> Objective
Count the lines in the entries below that contain the string "screenshot", treating uppercase and lowercase as different. Reply with the number only.

> Input rows
───
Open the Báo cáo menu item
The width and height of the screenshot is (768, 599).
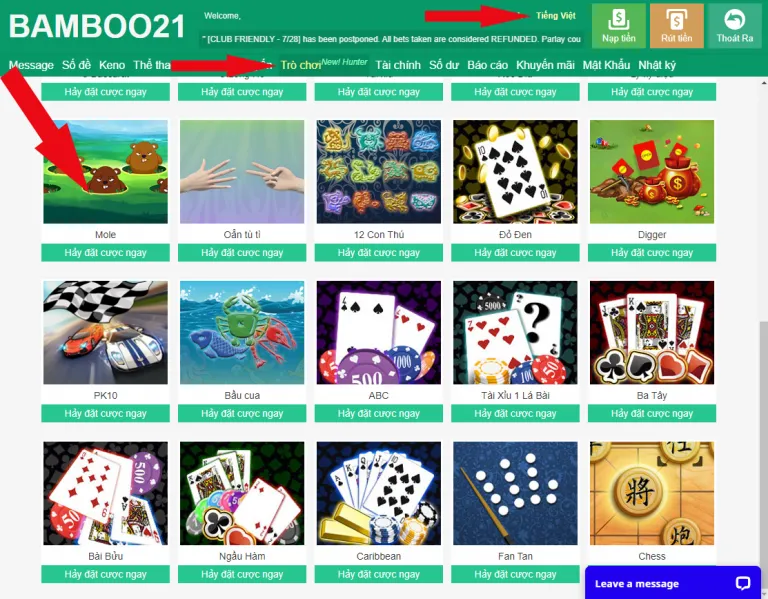[x=487, y=65]
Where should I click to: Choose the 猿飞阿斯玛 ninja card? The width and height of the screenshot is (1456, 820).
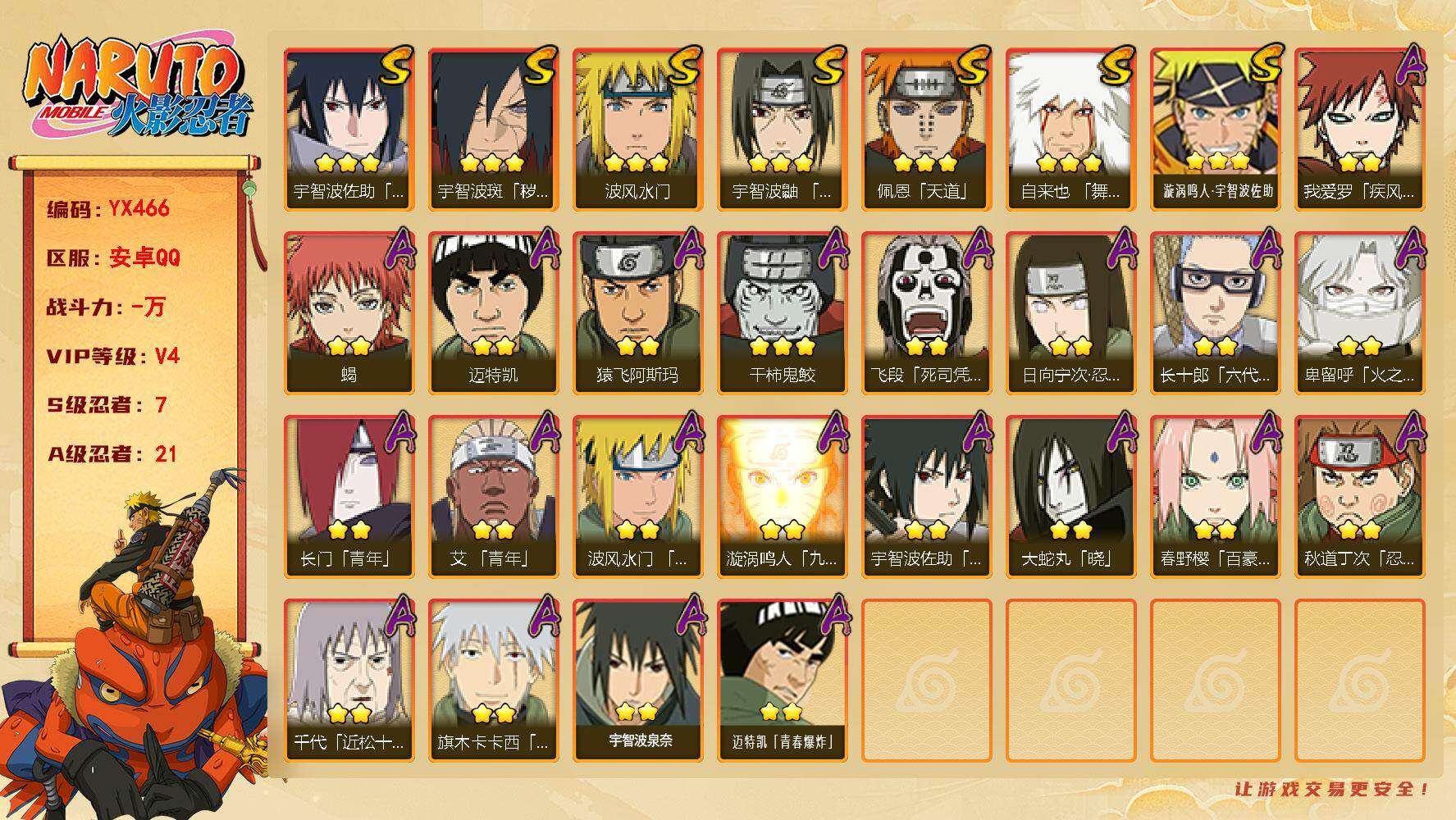pyautogui.click(x=637, y=313)
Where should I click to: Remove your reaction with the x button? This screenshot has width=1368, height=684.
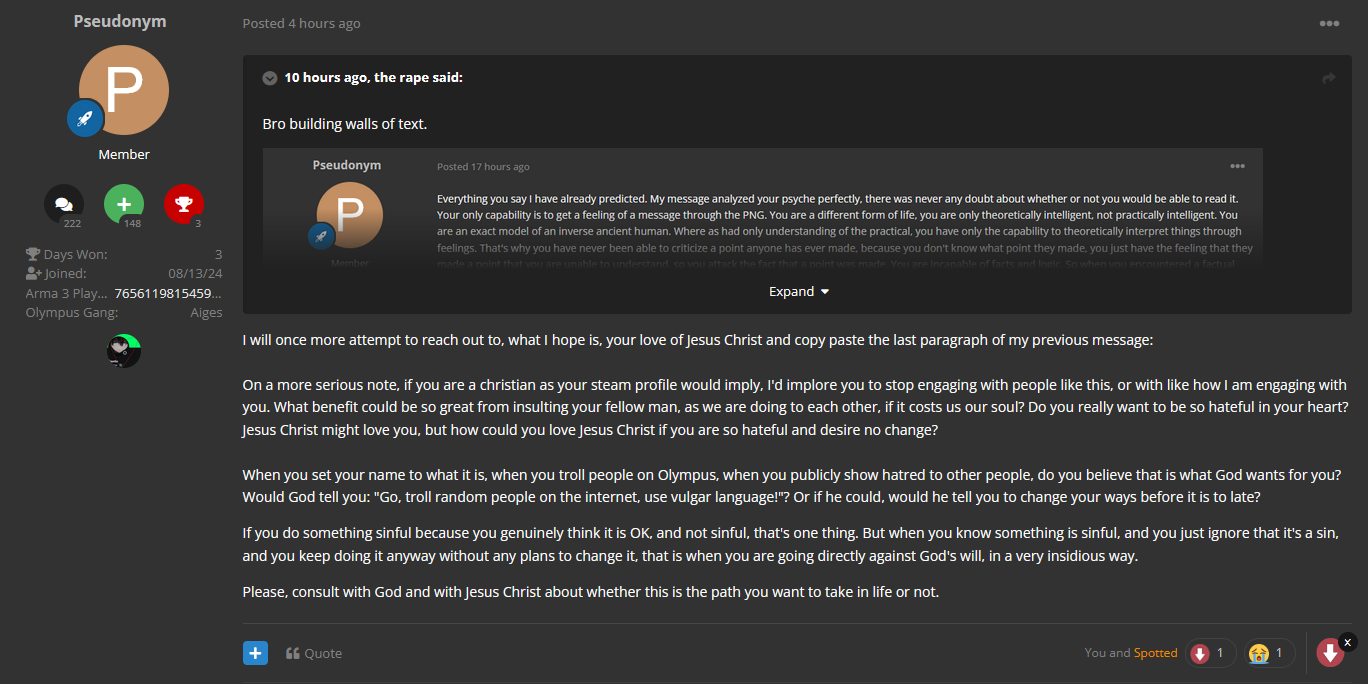point(1347,642)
───
> The response
3